They don't understand what women's college volleyball is all about! If you as a company don't understand the sport, then why do you make apparel for it?


And look, as you can see, Ally Williams is wearing what? Correct, Shorts by Under Armour and not Nike. What did I say in the last post? Yes, that I had noticed a trend: The women I've found so far with amazingly manicured camel toes all had Under Armour shorts on.


That's what I do. I notice things; trends and patterns.

It's how you become good at a lot of things, like the stock market for instance.

It helps to notice what people like and don't like.


And that brings me to our next segment of this post.


Women Ruin Their Own Sports Because They Are In Charge Of Them


A while back, I wrote an article titled, Why The WNBA Is Worth-less Than The NBA, detailing why the WNBA is a complete failure and why female basketball players get paid less, or earn less than their male counter-parts in the NBA. This was around the same time the WNBA, along with the U.S Women's soccer team, were bitching and moaning trying to get financial backers to go into debt (eventually) for them. Equal pay bullshit.


I made the call that the WNBA would fail long before anyone in the mainstream did.

When the focus of your organization shifts from playing the game to woke grifting, it's a five-alarm fire waiting to happen. By the way, did I mention that the Commissioner for the WNBA is a woman? Yeah, Cathy Engelbert.


If the women playing in the WNBA were actually talented (in female standards) and not attractive, there might still be a business here. However, the players are mostly not good at all and are also unattractive lesbians. Not a great combo!



It's really not that complicated to figure out why the WNBA is a place where money goes to burn; it's just like buying a house in Canada. Ask yourself, do you really need to watch the WNBA when you could just watch the high quality, more competent version a la the NBA? Do you want to watch it? Is there a reason to watch it?


Maryland's Ally Williams Camel Toe

It's just that women lack self-awareness and never consider the three important factors when it comes to running a successful enterprise: Have a good product (understand it), know your audience (what they want), let a man run things.

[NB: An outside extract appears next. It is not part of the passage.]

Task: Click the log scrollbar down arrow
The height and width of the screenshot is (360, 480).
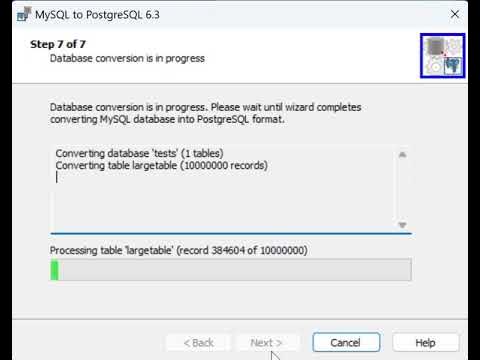Action: [x=402, y=225]
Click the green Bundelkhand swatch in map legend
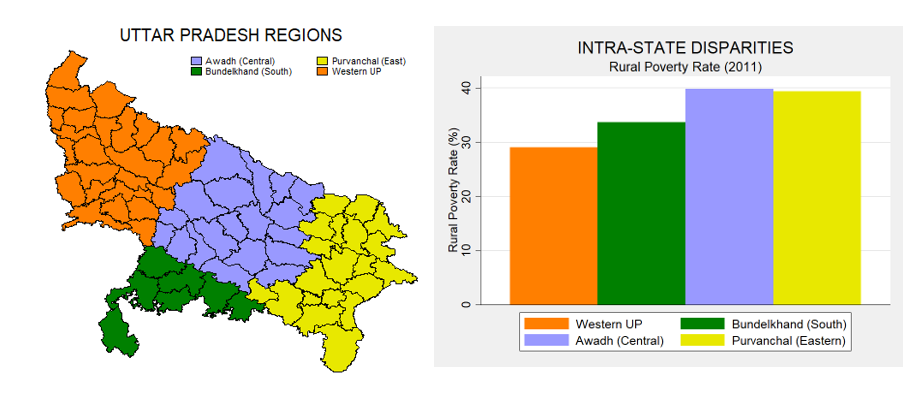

The thing I really like about women's college volleyball is that I don't need to watch it, but, I want to watch it...more than the men's. Why is that?


Are the female volleyball players better than their male counter-parts?

No. They aren't. They are women, however, they are feminine looking, wear make-up and have uniforms that are very appealing to an audience that I want to bet is majority male.


Are the female volleyball players usually or generally good-looking, cute and a delight to see perform?

Yes. yes they are.


Now. Are the WNBA players better than NBA players?

No. They are women, who look like defective men that wear very unflattering uniforms to which are baggy and manly looking.


Are the WNBA players usually or generally good-looking, cute and a delight to see perform?

No.


Most look like butch-dykes and have very masculine features. Also, it is widely a known fact (and testified by other players) that around 70% of WNBA women are lesbian.


The WNBA's main demographic as far as audience/consumers go: Lesbians, white dudes for Harris/Waltz. A very small percentage of the American population watch the WNBA, hence why they bleed money and should be paid less.


The main thing I like about women's college volleyball is that these chicks, so far (hasn't been totally ruined yet) understand what they are doing and who their audience is. They aren't ashamed, in fact, they are very pro-active and capitalistic in their 'marketing' of the product: Women, in tight shorts...jumping around and having a good time.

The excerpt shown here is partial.